Zip entry timestamps are recorded only
to two 2 second precision. This
reflects the accuracy of DOS
timestamps in use when PKZIP was
created. That number recorded in the
Zip will be the timestamp truncated,
not the nearest 2 seconds.
When you archive and restore a file,
it will no longer have a timestamp
precisely matching the original. This
is above and beyond he similar problem
with Java using 1 millisecond
precision and Microsoft Windows using
100 nanosecond increments. PKZIP
format derives from MS DOS days and
hence uses only 16 bits for time and
16 bits for date. There is defined an
extended time stamp in the revised
PKZIP format, but Java does not use
it.
Inside zip files, dates and times are
stored in local time in 16 bits, not
UTC as is conventional, using an
ancient MS DOS format. Bit 0 is the
least signifiant bit.
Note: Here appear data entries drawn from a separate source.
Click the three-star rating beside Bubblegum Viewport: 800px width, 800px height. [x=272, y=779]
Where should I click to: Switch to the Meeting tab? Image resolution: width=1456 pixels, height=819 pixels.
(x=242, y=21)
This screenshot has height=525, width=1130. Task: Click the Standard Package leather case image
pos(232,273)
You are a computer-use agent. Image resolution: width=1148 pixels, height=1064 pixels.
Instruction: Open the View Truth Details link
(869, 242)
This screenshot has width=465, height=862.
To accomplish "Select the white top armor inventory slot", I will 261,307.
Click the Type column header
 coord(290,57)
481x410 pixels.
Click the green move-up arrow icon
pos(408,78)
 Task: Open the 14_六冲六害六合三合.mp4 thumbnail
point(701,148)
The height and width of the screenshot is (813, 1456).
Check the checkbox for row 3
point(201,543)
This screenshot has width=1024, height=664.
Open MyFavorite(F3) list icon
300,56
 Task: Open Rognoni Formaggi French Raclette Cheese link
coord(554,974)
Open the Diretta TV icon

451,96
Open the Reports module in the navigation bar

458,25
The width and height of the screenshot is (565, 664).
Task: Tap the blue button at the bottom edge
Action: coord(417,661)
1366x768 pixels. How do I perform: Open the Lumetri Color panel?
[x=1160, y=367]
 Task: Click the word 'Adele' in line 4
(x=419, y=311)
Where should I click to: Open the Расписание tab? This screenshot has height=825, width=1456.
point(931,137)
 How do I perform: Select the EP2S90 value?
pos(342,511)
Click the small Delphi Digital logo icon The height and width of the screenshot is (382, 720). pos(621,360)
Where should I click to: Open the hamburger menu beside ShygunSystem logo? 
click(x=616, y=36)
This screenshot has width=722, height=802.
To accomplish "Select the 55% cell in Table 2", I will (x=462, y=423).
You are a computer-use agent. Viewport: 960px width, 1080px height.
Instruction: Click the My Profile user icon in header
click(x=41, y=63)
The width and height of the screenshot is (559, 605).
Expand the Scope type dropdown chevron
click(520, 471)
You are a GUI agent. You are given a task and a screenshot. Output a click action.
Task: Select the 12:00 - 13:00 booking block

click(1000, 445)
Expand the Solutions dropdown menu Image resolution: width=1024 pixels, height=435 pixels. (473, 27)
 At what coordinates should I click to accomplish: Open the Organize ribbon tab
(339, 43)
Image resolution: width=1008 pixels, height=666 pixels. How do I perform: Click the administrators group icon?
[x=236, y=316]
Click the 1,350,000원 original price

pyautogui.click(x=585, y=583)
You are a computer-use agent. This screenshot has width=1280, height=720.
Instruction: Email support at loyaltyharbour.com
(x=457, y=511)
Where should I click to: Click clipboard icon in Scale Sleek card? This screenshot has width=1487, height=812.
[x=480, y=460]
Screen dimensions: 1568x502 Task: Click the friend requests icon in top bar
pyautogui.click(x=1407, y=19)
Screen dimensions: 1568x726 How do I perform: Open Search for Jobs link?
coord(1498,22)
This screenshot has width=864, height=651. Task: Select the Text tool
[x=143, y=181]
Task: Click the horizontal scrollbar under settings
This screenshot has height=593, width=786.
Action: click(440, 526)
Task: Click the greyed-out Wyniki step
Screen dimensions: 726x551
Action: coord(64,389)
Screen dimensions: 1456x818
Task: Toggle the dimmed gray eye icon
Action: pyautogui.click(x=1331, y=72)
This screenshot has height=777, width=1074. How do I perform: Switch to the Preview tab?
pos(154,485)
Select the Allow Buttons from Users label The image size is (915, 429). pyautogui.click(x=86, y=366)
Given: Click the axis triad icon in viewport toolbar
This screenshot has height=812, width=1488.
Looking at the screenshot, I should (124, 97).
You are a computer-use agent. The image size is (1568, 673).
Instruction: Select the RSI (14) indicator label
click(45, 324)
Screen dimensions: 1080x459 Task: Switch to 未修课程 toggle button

The format is
little-endian. There was not room in
16 bit to accurately represent time
even to the second, so the seconds
field contains the seconds divided by
two, giving accuracy only to the even
second.
This means the apparent time of files
inside a zip will suddenly differ by
an hour compared with their
uncompressed counterparts every time
you have a daylight saving change. It
also means that the a zip utility will
extract a different UTC time from a
Zip member date depending on which
timezone the calculation was done.
This is ridiculous. PKZIP format needs
a modern UTC-based timestamp to avoid
these anomalies.
To make matters worse, Standard tools
like WinZip or PKZIP will always round
the time up to the next even second
when they restore, thereby possibly
making the file one second to two
seconds younger. The JDK (i.e.
javaToDosTime in ZipEntry rounds the
time down, thereby making the file one
to two seconds older.
The format does not support dates
prior to 1980-01-01 0:00 UTC. Avoid
file dates 1980-01-01 or earlier
(local or UTC time).
Wait! It gets even worse. Phil Katz,
when he documented the Zip format, did
not bother to specify whether the
local time used in the archive should
be daylight or standard time.
And to cap it off… Info-ZIP, JSE and
TrueZIP apply the DST schedule (days
where DST began and ended in any given
year) for any date when converting
times between system time and DOS
date/time. This is as it should be.
Vista’s Explorer, 7-Zip and WinZip
apply only the DST savings, but do not
apply the schedule. So they use the
current DST savings for any date when
converting times between system time
and DOS date/time. This is just
sloppy.
http://mindprod.com/jgloss/zip.html
tar
files are so much better.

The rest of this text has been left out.